On the other hand, since the depth camera 61 has a large number of measurement points, the measurement load of the distance distribution increases, and the sampling rate also decreases (for example, about 30 Hz). Furthermore, as described above, it is difficult for the depth camera 61 to measure a short distance, or the measurement accuracy decreases.

On the other hand, the distance sensor array SA has a smaller number of measurement points than the depth camera 61, and is several points to several tens of points (8 points in the case of the example of FIG. 2) at most. Therefore, the measurement load of the distance distribution is reduced, and the sampling rate can be increased. In addition, in general, the measurement accuracy of the distance sensor 62 is improved as the distance sensor 62 approaches the target object.

In addition, the measurement area of the depth camera 61 becomes narrower as the depth camera 61 approaches the target object.

For example, FIG. 7 is a diagram comparing the measurement area of the depth camera 61 with respect to a spherical target object 211 with the measurement area of the distance sensor array SA.

In A and B of FIG. 7, a measurement area A61 of the depth camera 61 is a range in which the irradiation region V61A of the light emitting element and the visual field V61B of the light receiving element of the depth camera 61 overlap with each other on the surface of the target object 211.

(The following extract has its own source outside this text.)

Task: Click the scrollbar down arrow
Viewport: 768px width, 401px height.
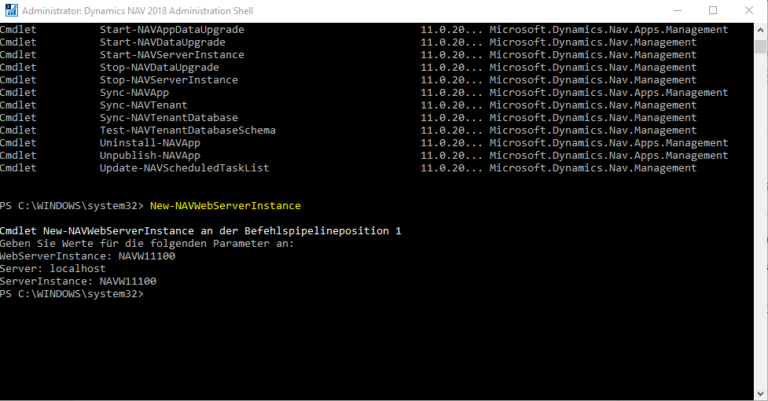Action: tap(760, 394)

A measurement area A62-4 of the distance sensor 62-4 is a range in which the visual field V62-4 of the distance sensor 62-4 and the surface of the target object 211 overlap with each other. A measurement area A62-5 of the distance sensor 62-5 is a range in which the visual field V62-4 of the distance sensor 62-5 and the surface of the target object 211 overlap with each other. Then, on the surface of the target object 211, a range surrounded by a measurement area V62-1 (not illustrated) of the distance sensor 62-1 to a measurement area V62-8 (not illustrated) of the distance sensor 62-8 is the measurement area of the distance sensor array SA.

As illustrated in this drawing, the measurement area A61 of the depth camera 61 becomes narrower as the distance to the target object 211 becomes shorter. For example, in B of FIG. 7, the measurement area A61 is very narrow. In addition, since distances to many measurement points are measured in the narrow measurement area A61, it is very inefficient.

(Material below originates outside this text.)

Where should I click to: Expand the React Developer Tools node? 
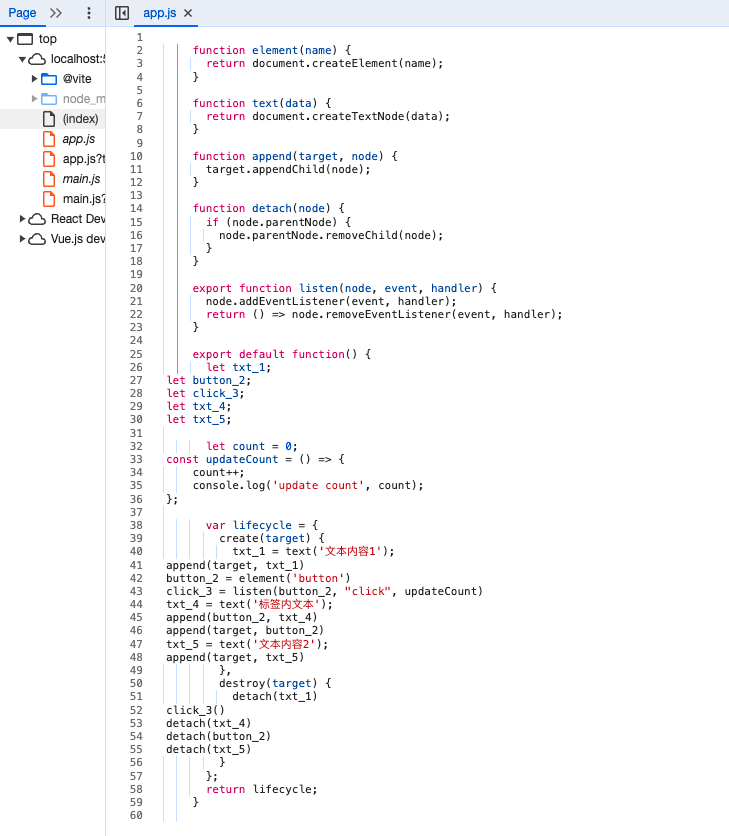point(22,219)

On the other hand, since each distance sensor 62 is arranged around the depth camera 61, the measurement area of the distance sensor array SA becomes wider than the measurement area A61 of the depth camera 61 as each distance sensor approaches the target object 211, and the difference increases as each distance sensor approaches the target object 211.

In addition, when the measurement area becomes narrower, a measurement error of the inclination of the target object increases.

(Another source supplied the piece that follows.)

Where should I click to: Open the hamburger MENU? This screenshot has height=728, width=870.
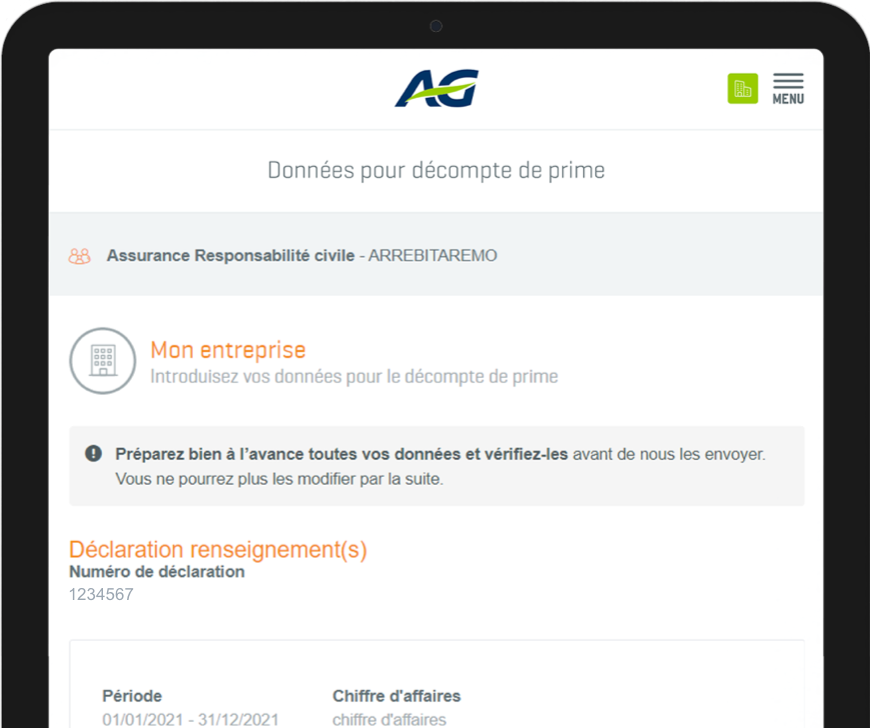(788, 89)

FIG. 8 illustrates an example in which the target object 221 is inclined with respect to the palm 41A of the hand 35. In this case, a measurement error 40 of the inclination of the target object 221 is expressed by the following equation (1).

Δθ = θ ⁢ t - θ ⁢ m ≈ tan ⁡ ( 2 ⁢ Δ ⁢ d / W ) ( 1 )

θt represents a true value of the inclination of the target object 211. θm represents a measurement value of the inclination of the target object 211. Δd represents a measurement error of the distance to the target object. W represents an interval between measurement points of the distance of the target object.

In the case of the example of FIG. 8, when the distance sensor array SA is used, the interval W between the measurement points becomes wider than when the depth camera 61 is used. Therefore, in the case of using the distance sensor array SA, the measurement error Δθ of the inclination of the target object 221 expressed by Formula (1) is smaller than that in the case of using the depth camera 61.

Therefore, in a case where the hand 35 approaches the target object 221, the use of the distance sensor array SA improves the accuracy of alignment of the posture of the hand 35 with respect to the target object 211 as compared with the use of the depth camera 61.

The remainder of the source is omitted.